I have x(t)=t(1-t) and y(t)=t(1-t^2). As t goes from 0 to 1 in forms a loop and I need to know the point where the tangent line is vertical. I know this must be easy but I'm clueless right now. Any help?

2. Apr 22, 2005

### dextercioby

U need the derivative in that point to be infinite.That is the slope must be infinite...

$$\frac{dy}{dx}=\frac{\frac{dy}{dt}}{\frac{dx}{dt}}$$

Daniel.

3. Apr 23, 2005

### Jameson

So basically you need to set $$\frac{dx}{dt}$$ equal to zero.

Jameson

4. Apr 23, 2005

### Data

solving $dx/dt=0$ is not quite enough in general. Dexter's method is fine.

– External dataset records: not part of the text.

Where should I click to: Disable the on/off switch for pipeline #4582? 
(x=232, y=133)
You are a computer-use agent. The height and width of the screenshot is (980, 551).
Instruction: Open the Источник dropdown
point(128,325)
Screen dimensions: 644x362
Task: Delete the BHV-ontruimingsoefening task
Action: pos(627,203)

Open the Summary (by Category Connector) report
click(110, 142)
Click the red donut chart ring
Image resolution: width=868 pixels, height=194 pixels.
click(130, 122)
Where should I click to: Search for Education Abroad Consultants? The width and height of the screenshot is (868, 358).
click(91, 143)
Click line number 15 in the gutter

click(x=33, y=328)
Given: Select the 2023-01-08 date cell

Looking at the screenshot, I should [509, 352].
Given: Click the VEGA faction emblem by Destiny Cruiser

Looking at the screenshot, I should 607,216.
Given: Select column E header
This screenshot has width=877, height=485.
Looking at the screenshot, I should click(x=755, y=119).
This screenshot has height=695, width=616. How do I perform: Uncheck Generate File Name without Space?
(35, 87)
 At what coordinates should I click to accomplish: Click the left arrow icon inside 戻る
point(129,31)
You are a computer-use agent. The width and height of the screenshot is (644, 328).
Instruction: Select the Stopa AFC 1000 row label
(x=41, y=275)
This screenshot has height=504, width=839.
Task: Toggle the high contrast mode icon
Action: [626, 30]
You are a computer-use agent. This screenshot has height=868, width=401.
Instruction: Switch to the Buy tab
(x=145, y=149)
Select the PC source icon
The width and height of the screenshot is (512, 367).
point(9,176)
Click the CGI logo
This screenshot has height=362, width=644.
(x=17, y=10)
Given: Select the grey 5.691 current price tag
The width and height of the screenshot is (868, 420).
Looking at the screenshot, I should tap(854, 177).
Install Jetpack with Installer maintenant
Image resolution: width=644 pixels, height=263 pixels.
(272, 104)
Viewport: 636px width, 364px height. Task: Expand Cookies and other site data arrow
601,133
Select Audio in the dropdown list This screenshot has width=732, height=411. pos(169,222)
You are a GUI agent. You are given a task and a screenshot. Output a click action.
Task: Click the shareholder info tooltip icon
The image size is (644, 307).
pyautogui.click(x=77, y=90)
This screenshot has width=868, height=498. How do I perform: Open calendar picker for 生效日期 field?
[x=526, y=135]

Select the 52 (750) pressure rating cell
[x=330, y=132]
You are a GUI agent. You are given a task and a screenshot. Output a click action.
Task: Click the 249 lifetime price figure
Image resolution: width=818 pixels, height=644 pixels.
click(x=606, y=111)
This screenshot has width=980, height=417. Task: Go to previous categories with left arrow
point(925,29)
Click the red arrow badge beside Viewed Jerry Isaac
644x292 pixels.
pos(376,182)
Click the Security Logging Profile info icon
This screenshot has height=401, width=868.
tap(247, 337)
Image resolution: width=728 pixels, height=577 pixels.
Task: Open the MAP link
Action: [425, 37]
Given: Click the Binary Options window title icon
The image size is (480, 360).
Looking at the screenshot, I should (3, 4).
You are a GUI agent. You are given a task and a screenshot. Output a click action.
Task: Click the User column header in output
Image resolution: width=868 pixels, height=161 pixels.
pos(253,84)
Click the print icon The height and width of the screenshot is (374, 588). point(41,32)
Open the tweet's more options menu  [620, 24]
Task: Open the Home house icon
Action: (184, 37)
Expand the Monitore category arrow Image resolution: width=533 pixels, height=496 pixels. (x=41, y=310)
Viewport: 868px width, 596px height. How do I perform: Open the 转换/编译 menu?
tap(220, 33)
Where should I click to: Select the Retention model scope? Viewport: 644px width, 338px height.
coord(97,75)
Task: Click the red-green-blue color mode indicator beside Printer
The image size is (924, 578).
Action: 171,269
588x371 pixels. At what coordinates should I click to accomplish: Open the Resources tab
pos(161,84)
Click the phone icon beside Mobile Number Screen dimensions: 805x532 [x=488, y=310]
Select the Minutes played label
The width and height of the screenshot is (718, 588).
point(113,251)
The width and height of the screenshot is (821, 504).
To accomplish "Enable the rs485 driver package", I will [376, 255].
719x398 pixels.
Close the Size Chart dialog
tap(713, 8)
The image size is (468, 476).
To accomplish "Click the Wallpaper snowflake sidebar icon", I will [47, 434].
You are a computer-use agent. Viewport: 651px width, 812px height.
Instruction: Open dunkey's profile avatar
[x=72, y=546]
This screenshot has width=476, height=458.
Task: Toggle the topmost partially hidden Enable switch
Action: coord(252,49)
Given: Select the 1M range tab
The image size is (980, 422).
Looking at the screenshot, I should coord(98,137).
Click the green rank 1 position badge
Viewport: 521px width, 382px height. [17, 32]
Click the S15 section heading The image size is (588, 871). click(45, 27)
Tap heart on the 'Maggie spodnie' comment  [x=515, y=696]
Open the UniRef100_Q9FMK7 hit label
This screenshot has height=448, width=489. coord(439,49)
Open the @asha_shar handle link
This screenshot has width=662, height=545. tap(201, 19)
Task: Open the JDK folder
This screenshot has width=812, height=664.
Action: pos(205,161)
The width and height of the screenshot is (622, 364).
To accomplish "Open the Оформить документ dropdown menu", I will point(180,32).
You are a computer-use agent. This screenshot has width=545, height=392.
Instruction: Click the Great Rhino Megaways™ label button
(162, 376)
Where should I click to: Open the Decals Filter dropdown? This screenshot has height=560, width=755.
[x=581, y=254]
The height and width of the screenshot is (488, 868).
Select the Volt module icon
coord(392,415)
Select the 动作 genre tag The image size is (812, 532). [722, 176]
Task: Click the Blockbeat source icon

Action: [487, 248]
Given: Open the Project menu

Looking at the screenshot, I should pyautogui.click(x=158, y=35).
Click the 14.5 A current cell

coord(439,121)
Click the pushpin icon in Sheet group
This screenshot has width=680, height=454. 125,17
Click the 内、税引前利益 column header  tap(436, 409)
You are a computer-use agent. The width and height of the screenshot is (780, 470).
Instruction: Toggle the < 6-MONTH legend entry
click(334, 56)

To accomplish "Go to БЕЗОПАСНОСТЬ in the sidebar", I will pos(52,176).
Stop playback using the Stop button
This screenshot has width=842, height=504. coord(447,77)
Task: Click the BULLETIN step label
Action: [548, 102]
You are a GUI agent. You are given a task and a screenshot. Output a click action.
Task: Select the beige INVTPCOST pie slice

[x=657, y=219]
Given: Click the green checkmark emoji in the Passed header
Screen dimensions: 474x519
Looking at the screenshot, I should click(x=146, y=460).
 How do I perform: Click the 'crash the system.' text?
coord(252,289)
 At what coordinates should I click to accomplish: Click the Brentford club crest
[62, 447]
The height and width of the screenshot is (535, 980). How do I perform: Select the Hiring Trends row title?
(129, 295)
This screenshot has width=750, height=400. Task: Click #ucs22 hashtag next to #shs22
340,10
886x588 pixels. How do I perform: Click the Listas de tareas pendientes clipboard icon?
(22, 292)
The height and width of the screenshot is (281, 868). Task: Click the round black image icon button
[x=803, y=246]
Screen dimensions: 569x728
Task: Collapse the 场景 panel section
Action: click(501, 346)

Consider $x(t)=t, \ y(t)=t$.

5. Apr 24, 2005

### whozum

Data: but x = t, and y = t doesnt have a vertical asymptote?

6. Apr 24, 2005

### dextercioby

It was a counterexample to the statement of analyzing $\frac{dx}{dt}$ instead of $$\frac{\displaystyle{\frac{dy}{dt}}}{\displaystyle{\frac{dx}{dt}}}$$

Daniel.

Last edited: Apr 24, 2005
7. Apr 24, 2005

### Jameson

I still don't see how that's an example where simply setting dx/dt equal to zero will not yield the vertical asymptotes.

Jameson

8. Apr 24, 2005

### kleinwolf

This was not, because if x(t)=t, dx/dt=1

However, if you take the dumb example : x(t)=y(t)=sin(t). Then obviously, y=x, so this is just the diagonal, so there are no vertical tangents.

However, there exist some t such that dx/dt=0...but this is precisely where dy/dt=0, so that both cancel....you can imagine example where this gives other value than 1...

In fact to solve the question why you have to look at (dy/dt)/(dy/dt)...it's because you could have dy/dt=infty and dx/dt finite...or other limits such as dx/dt->0, and dy/dt->0...(indefinite)...

9. Apr 24, 2005

### Data

oops, yeah, i needed to use $x(t)=y(t)=t^2$!